- _TASK DETAILS_: If an entry holds a picture, leave the picture out and output everything else exactly.

- _DATA FOR ANALYSIS_:
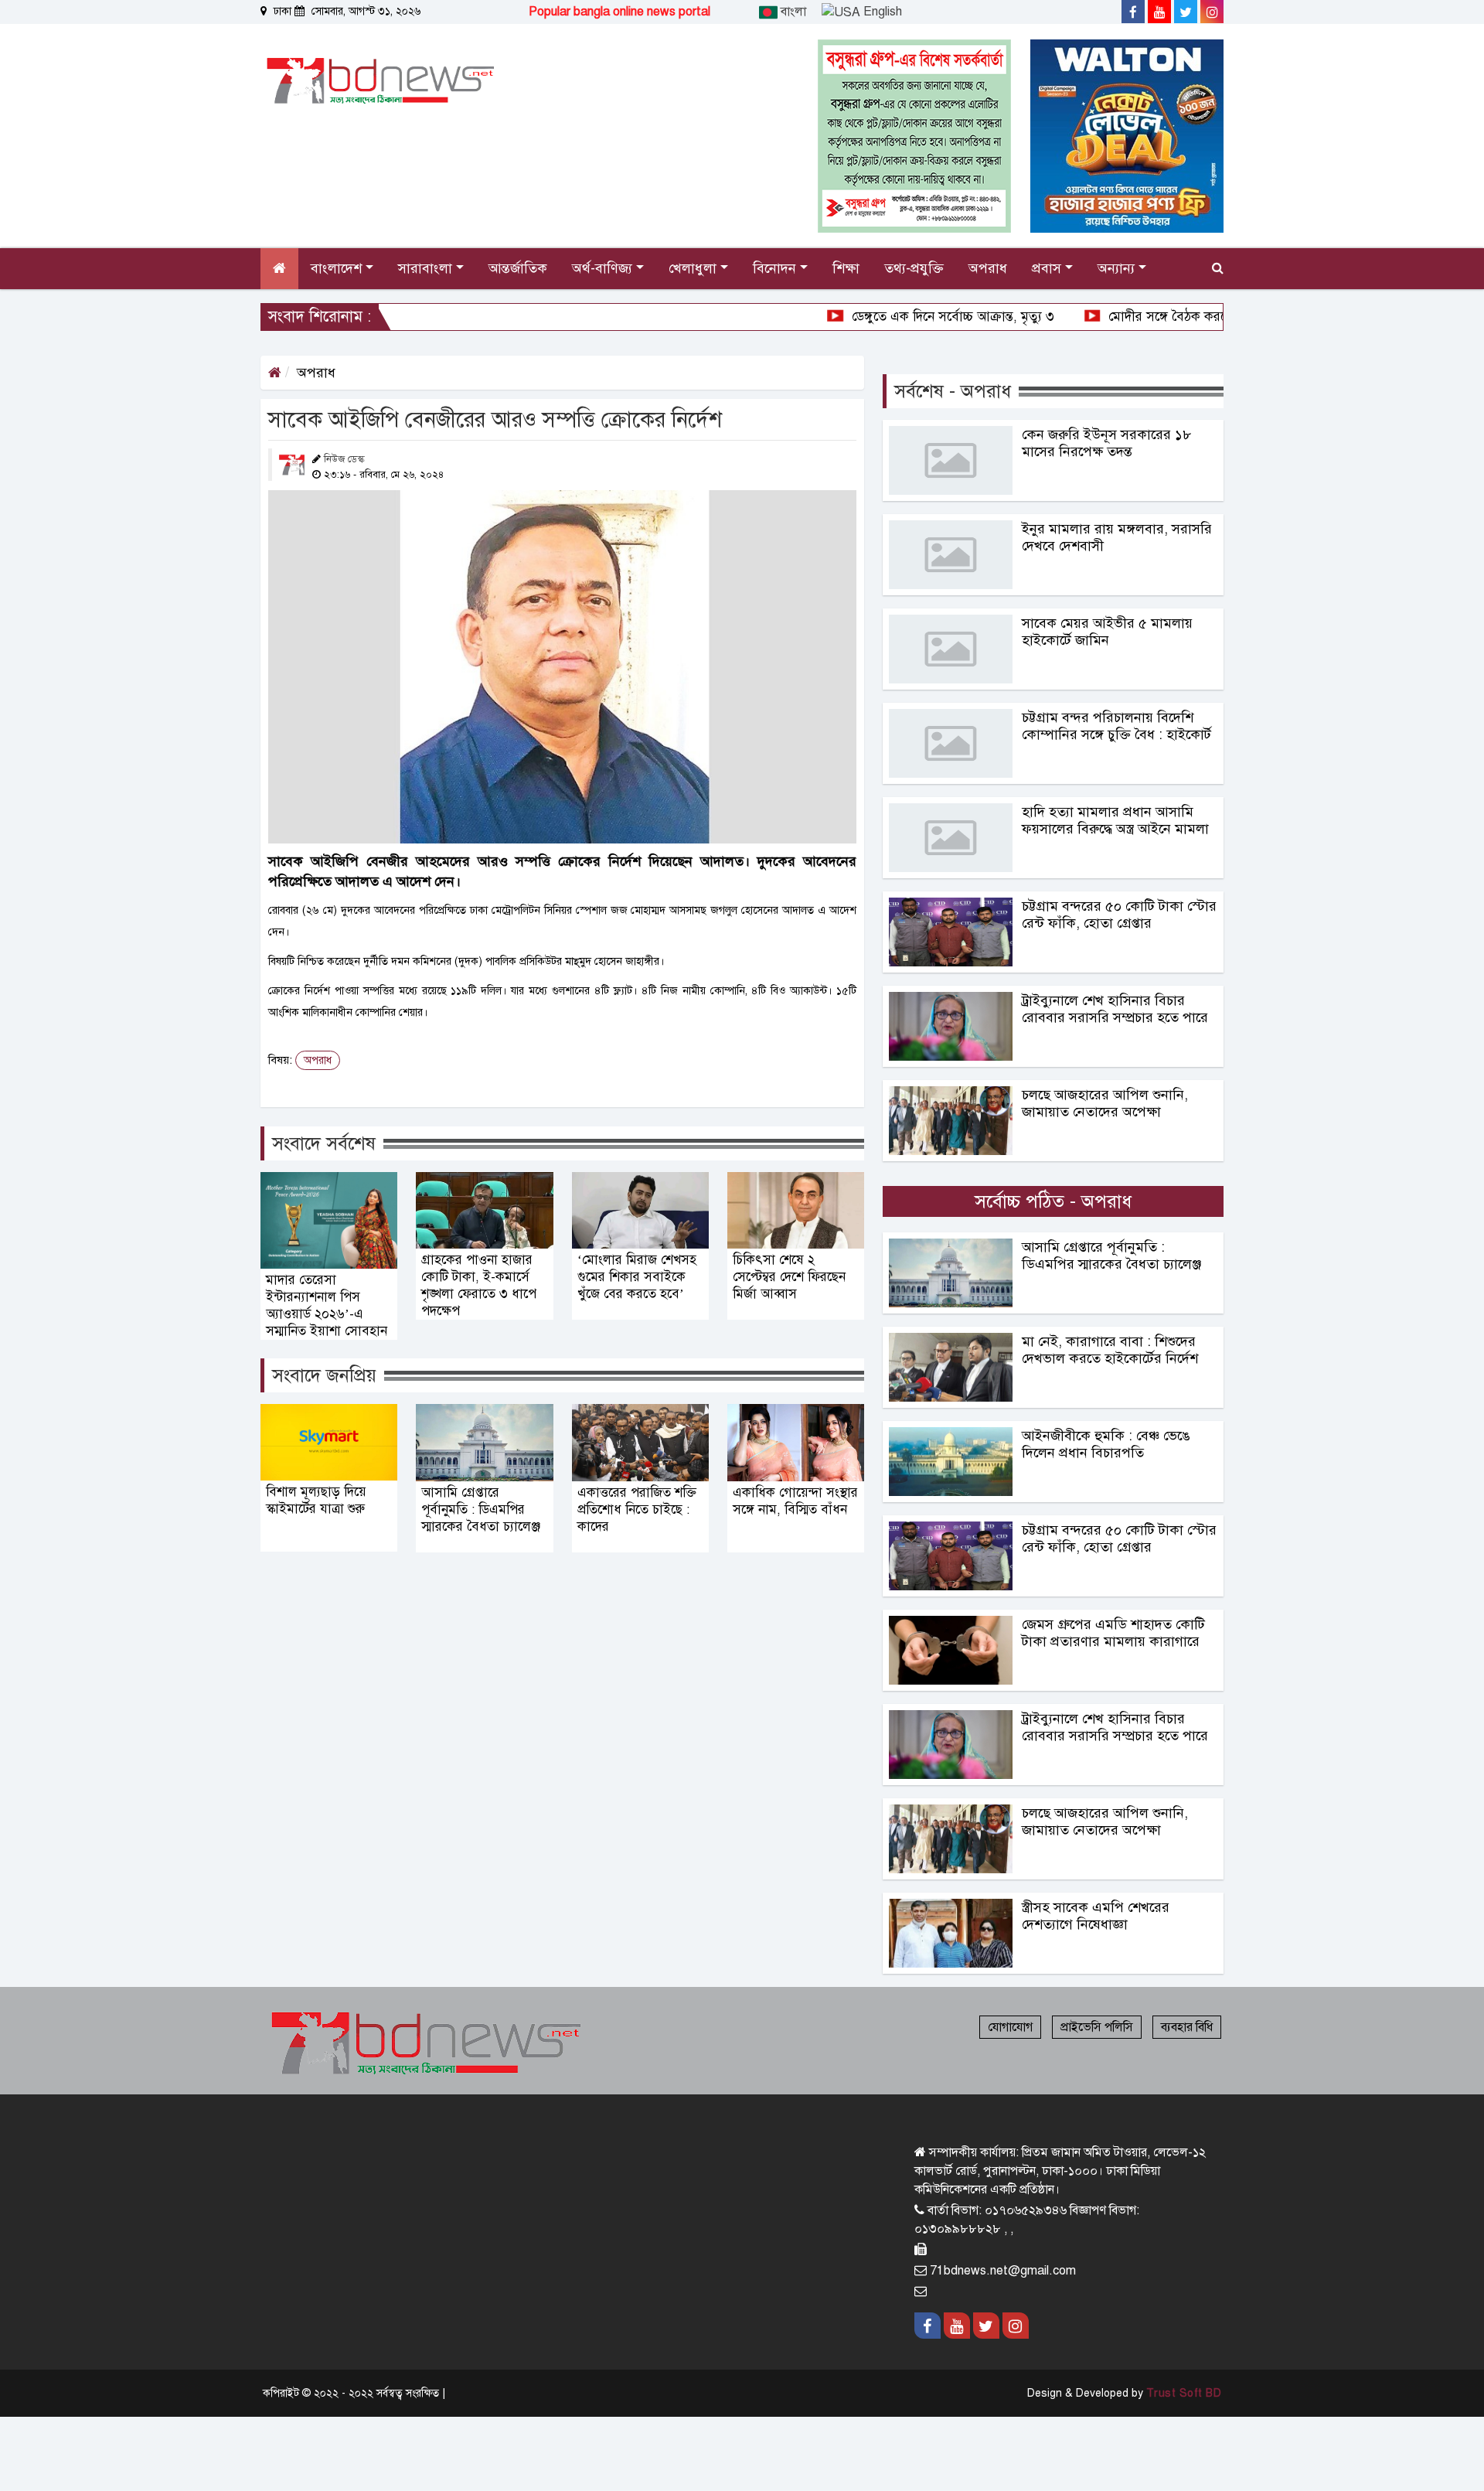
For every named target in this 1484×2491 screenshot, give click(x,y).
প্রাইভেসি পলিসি (1096, 2027)
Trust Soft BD (1184, 2393)
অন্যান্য (1118, 268)
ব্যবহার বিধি (1187, 2027)
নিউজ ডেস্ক (344, 459)
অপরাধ (316, 372)
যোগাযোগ (1010, 2027)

- _SOLUTION_:
For every named target in this 1484×2491 screenshot, give click(x,y).
প্রাইভেসি পলিসি (1096, 2027)
Trust Soft BD (1184, 2393)
অন্যান্য (1118, 268)
ব্যবহার বিধি (1187, 2027)
নিউজ ডেস্ক (344, 459)
অপরাধ (316, 372)
যোগাযোগ (1010, 2027)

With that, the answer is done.